### Records provided
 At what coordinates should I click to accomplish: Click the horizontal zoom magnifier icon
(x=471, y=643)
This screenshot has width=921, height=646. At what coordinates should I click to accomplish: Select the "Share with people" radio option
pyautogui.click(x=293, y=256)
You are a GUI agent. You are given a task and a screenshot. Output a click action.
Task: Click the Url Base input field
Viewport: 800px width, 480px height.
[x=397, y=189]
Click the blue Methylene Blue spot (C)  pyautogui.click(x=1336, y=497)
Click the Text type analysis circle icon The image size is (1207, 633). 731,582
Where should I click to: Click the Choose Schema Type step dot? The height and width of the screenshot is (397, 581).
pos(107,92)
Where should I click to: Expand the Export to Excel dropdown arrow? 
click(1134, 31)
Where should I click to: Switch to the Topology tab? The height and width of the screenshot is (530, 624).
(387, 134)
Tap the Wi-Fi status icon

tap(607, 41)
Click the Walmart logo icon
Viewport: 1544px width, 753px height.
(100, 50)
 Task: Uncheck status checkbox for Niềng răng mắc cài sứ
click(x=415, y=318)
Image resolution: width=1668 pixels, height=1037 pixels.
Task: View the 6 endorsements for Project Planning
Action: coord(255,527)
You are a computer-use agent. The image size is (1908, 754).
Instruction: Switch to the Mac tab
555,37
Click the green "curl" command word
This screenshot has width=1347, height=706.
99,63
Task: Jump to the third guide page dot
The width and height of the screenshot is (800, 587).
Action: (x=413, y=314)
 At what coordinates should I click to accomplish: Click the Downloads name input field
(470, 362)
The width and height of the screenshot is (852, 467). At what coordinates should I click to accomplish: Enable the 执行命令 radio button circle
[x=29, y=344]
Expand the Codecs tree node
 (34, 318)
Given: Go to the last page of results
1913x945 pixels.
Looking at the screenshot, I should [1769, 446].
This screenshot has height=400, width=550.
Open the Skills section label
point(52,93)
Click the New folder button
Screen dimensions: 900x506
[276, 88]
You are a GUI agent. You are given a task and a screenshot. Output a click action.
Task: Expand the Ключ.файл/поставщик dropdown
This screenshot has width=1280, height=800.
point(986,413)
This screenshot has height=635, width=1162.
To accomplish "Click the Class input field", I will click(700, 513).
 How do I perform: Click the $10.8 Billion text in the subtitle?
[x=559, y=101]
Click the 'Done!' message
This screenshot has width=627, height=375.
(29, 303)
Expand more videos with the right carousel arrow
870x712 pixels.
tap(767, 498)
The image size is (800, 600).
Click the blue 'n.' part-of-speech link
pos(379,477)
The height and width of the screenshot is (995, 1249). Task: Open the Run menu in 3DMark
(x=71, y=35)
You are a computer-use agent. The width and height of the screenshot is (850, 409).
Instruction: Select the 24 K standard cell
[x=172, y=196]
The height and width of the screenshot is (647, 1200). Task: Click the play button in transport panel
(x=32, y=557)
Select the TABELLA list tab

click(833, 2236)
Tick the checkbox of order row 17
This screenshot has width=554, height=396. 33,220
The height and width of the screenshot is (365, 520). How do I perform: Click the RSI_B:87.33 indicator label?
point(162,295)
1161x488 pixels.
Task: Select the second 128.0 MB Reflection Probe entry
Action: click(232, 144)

### Instructions to follow
Keep only the lines from the one containing "The height and width of the screenshot is (365, 520)." to the end of the entries, and repeat them exactly.

### Response area
The height and width of the screenshot is (365, 520). How do I perform: Click the RSI_B:87.33 indicator label?
point(162,295)
1161x488 pixels.
Task: Select the second 128.0 MB Reflection Probe entry
Action: click(232, 144)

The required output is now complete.